Doña Carmen notó la expresión de su hijo.
—Íñigo, ¿estás enfadado por algo?
—No, mamá, todo bien.
—Mejor, porque lo hago por todos. Para que estemos cómodos.
Al final, hicieron las reformas.
Pero no en una habitación, sino en las cuatro. Doña Carmen insistió en que era mejor hacerlo ahora, antes de que los precios subieran aún más.
Luego, directamente, dijo que necesitaba una lavadora nueva y que un lavavajillas tampoco estaría mal. “Las manos no son de hierro”, argumentó.
Por supuesto, se lo compraron todo.
Solo había un problema: la compra de un piso se posponía cada vez más.
Pasaron dos años.
Íñigo y Leticia entendían perfectamente que, con cada año, las exigencias de doña Carmen aumentaban.
Si hubieran vivido separados, ya habrían ahorrado para una casa. O, al menos, habrían pedido una hipoteca. Pero las cosas no salieron como planeaban.
—No quiero pelearme con mamá, entiéndeme—balbuceó Íñigo.
—Entonces yo se lo diré. Me da igual lo que pase—respondió Leticia.
La situación la tenía completamente harta y no estaba dispuesta a seguir tolerándola.
—Vale, te entiendo. Pensaré en algo.
Entonces, a Íñigo se le ocurrió una idea genial.
—Mamá, tenemos que hablar.
—¿De qué?
—Recuerdas que dijiste que esta casa era demasiado grande para ti.
—¿Y qué?
—¿Y si la vendemos y compramos un piso para cada uno? Uno para ti y otro para nosotros.
Doña Carmen se levantó de un salto y comenzó a gritarle a su hijo:
—¿Te has vuelto loco? ¡De eso nada!
—¿Por qué no?
—Porque esta es mi casa y yo viviré aquí.
—¿Y nosotros?
—¿Y vosotros? ¿Acaso alguien os está echando?
Íñigo entendió que doña Carmen había tenido todo planeado desde el principio.
—No, pero queremos vivir separados.
—Pues comprad un piso y vivid allí. Si no habéis ahorrado, ese es vuestro problema. ¡Tendréis que trabajar más, Íñigo!
“Sí, para darte más dinero a ti”, pensó Íñigo, pero no dijo nada.
—En fin, si queréis, quedaos; si no, id a un alquiler.
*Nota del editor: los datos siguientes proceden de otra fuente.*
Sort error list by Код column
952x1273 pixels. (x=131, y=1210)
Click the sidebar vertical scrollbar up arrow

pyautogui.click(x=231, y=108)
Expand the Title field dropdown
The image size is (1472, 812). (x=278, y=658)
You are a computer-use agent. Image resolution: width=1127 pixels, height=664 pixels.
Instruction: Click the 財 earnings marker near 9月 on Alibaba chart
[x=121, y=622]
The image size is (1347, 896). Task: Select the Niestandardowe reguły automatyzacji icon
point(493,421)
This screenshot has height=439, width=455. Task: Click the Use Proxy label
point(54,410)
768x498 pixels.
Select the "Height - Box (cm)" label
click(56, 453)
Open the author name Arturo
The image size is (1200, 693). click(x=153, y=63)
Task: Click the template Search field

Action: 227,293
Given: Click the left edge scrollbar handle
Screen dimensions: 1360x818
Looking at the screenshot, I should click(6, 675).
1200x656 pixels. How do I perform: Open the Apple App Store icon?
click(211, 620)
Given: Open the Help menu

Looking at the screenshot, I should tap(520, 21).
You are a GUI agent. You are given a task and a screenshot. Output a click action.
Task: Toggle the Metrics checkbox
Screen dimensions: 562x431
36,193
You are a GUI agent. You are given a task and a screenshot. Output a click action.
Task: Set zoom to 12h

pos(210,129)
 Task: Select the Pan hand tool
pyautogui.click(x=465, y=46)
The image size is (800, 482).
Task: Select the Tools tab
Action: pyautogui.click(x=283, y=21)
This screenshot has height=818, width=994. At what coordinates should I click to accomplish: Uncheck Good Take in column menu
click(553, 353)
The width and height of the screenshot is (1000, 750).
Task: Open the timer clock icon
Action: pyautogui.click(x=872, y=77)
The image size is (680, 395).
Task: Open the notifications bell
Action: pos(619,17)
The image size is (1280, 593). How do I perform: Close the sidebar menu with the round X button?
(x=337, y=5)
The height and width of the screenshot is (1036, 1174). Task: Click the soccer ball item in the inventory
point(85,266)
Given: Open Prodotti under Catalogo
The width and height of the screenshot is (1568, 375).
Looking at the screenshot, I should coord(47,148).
Pero tened en cuenta que los precios también han subido.
Leticia decidió intervenir, ya que Íñigo no estaba logrando hacer frente a su madre.
—Doña Carmen, pero nosotros hemos invertido dinero en esta casa, e Íñigo tiene razón.
—Id y demostradlo legalmente. Yo soy la propietaria, y todo lo que hay aquí es mío. A quien no le guste, que se vaya.
Al final, Íñigo y Leticia entendieron que vivir con doña Carmen no era la mejor opción. Decidieron volver a un piso de alquiler y ahorrar para una casa.
Ahora pensaban en ahorrar al menos para la entrada de una hipoteca.
Doña Carmen, por su parte, no se quejaba de la vida. Al contrario, invitaba a familiares y se enorgullecía de las reformas que había hecho. Además, ya no tenía que lavar la ropa a mano ni fregar los platos.
—Lo importante es tomar la decisión correcta a tiempo—dijo su frase favorita una vez más, mientras disfrutaba de un té con dulces.